= Exercise task =
Write the records below out again word for word, leaving the pictures out of your answer.

= Task inputs =
# # # # #
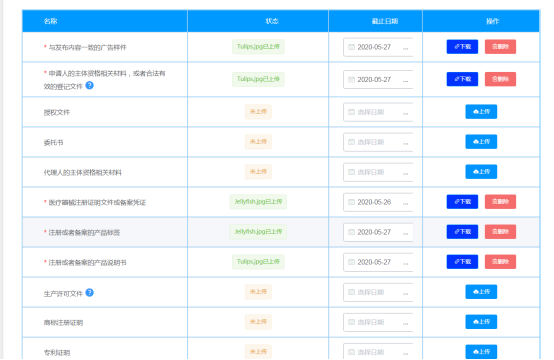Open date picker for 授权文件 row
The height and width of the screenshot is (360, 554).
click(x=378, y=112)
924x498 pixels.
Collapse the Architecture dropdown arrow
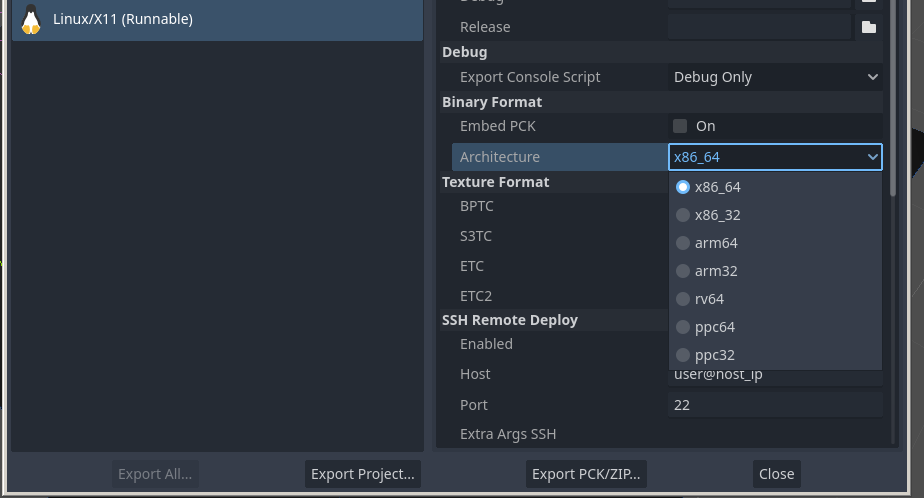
# # # # #
= Response to the task =
Open date picker for 授权文件 row
The height and width of the screenshot is (360, 554).
click(x=378, y=112)
924x498 pixels.
Collapse the Architecture dropdown arrow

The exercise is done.